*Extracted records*
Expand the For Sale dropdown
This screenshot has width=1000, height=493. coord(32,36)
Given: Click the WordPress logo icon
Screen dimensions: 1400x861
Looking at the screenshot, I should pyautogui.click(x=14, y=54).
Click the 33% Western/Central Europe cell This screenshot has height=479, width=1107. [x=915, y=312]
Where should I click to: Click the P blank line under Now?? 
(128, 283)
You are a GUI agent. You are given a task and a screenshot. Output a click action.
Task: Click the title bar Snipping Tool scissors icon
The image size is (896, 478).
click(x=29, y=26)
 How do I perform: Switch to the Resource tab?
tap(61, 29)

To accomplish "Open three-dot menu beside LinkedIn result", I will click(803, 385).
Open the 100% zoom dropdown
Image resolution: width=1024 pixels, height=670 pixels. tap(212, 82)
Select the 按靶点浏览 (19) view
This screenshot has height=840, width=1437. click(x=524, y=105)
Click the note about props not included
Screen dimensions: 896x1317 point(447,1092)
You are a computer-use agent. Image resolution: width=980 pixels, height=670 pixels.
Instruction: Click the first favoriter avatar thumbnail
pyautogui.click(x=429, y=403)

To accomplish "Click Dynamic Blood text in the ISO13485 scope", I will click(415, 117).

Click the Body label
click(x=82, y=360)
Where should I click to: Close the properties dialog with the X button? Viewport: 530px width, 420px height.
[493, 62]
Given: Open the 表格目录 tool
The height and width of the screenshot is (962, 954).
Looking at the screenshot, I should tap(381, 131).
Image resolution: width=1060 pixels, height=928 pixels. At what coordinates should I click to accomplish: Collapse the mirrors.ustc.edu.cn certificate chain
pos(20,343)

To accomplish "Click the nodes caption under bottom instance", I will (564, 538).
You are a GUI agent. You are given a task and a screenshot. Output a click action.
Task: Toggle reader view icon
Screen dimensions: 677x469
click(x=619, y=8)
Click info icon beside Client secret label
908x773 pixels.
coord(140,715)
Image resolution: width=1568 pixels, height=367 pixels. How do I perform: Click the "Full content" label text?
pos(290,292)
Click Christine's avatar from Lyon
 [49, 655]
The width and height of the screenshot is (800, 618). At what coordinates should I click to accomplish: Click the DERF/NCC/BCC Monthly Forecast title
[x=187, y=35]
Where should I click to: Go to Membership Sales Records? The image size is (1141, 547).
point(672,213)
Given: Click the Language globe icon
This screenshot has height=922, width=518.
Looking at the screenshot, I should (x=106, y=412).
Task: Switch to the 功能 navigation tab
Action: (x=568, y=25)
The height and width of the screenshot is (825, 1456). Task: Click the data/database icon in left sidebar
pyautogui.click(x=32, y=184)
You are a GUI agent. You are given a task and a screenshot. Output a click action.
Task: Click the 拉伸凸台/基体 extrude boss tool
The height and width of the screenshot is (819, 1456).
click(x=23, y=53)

*Instruction*
Update the entries from the line containing "Select the 按靶点浏览 (19) view" down to the line containing "will (564, 538)." by replacing "Body label" with "Header label" and leaving everything else unchanged. Return only those lines.

*Response to this task*
Select the 按靶点浏览 (19) view
This screenshot has height=840, width=1437. click(x=524, y=105)
Click the note about props not included
Screen dimensions: 896x1317 point(447,1092)
You are a computer-use agent. Image resolution: width=980 pixels, height=670 pixels.
Instruction: Click the first favoriter avatar thumbnail
pyautogui.click(x=429, y=403)

To accomplish "Click Dynamic Blood text in the ISO13485 scope", I will click(415, 117).

Click the Header label
click(x=82, y=360)
Where should I click to: Close the properties dialog with the X button? Viewport: 530px width, 420px height.
[493, 62]
Given: Open the 表格目录 tool
The height and width of the screenshot is (962, 954).
Looking at the screenshot, I should tap(381, 131).
Image resolution: width=1060 pixels, height=928 pixels. At what coordinates should I click to accomplish: Collapse the mirrors.ustc.edu.cn certificate chain
pos(20,343)

To accomplish "Click the nodes caption under bottom instance", I will (564, 538).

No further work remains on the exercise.